My assumptions about friends on social media were up-ended by this story in The Atlantic. A well-connected artist decided to get to know her 600+ Facebook "friends" better. Much to her and my surprise, many casual connections were excited to extend their friendship off-line. She visited and photographed them, usually in their homes.  Tq131020td

My hunch is that social media give us a chance to extend our social life to people we would have liked if we had met them in real life. Also, we can maintain permanent online profiles that help people reinforce their memory and understanding of us. We may really be raising our number of personal relationships in a revolutionary way. 

The Atlantic: How Real Are Facebook Friendships?, 2015-Feb-4 by Jacoba Urist

“Can you really know somebody if you’ve never seen their home?” Hollander asked. “To me, when I started, a friend was someone whose house you knew, someone you had eaten dinner with, but now I’ve realized that might not be as important to the definition of friendship.”  She felt an immediate sense of connection to the Facebook friends she visited, even those she had never met physically—as did they, she believes, evidenced by the high participation rate.

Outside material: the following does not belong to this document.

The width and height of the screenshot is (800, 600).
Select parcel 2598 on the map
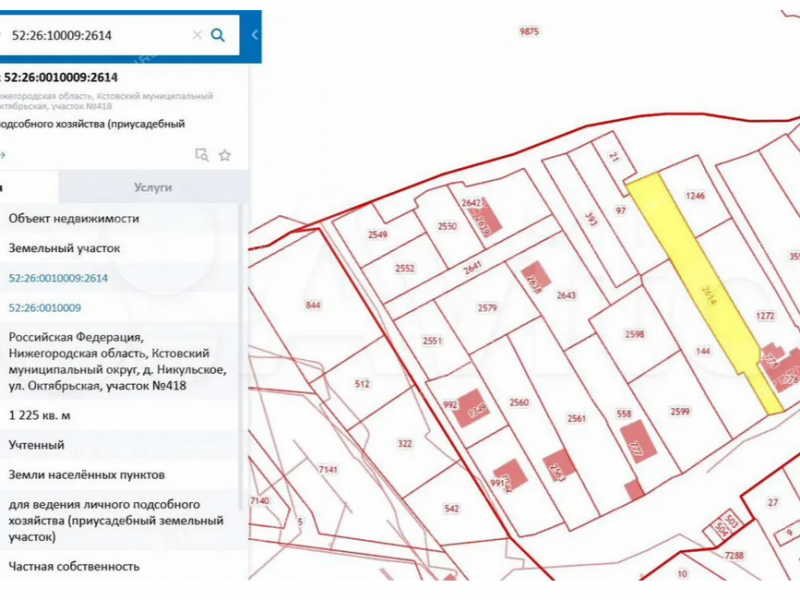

When do we get to print the marketing?

For most of us marketers, printing has become a luxury. We don't avoid printing because we think people don't enjoy it (when done properly). We don't avoid it because it isn't profitable (when done properly). We avoid it because it requires a capital outlay and a risky expense that we can avoid by putting our message out digitally.  Tq-120807-dm

NY Times: Catalogs, After Years of Decline, Are Revamped for Changing Times, 2015-Jan-25 by Rebecca R. Ruiz

Some of their catalog forays, however, barely resemble the traditional merchandise book. These days, retailers are employing devices like adventure tales and photo spreads of wildlife to catch a shopper’s eye, hoping to secure purchases online or in a store.

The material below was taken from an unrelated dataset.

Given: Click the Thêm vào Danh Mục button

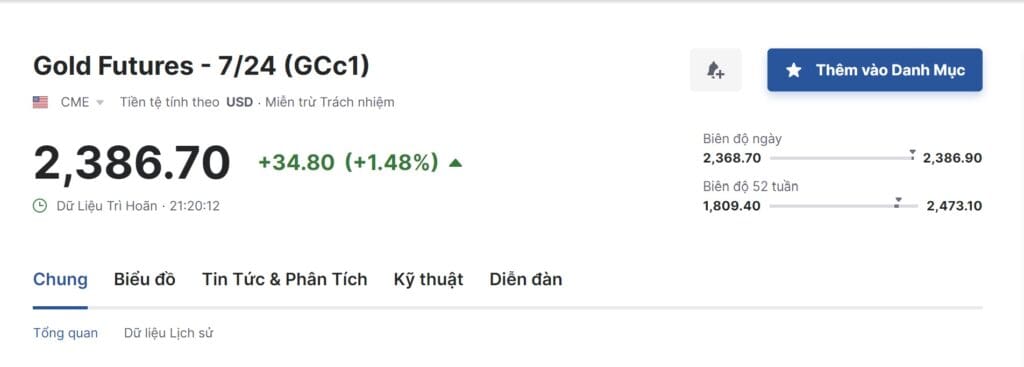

Luring a specific customer base seems to be part of the strategy underlying J. C. Penney’s surprise announcement this month that it would revive a home goods catalog in March, three years after the struggling company discontinued all such mailings. Its new version will focus not on recruiting new customers but on reaching existing ones, according to a spokeswoman. Whether the company will resume a regular schedule for sending out seasonal or general merchandise catalogs remains unclear. ... 

With “so much clutter and information overload,” said Rohit Deshpande, a professor of marketing at Harvard Business School, “just getting attention is the hardest thing to do right now for brands. It’s conceivable that trying catalogs again is a way to do it.”

Mr. Deshpande said research showed that frequency helped consumers process marketing messages, but some studies suggested diminishing returns after three advertisements.

“The issue has always been: What do we have to do in order to get mind-share and not bore people?” Mr. Deshpande said. “Or, worse, turn them off?”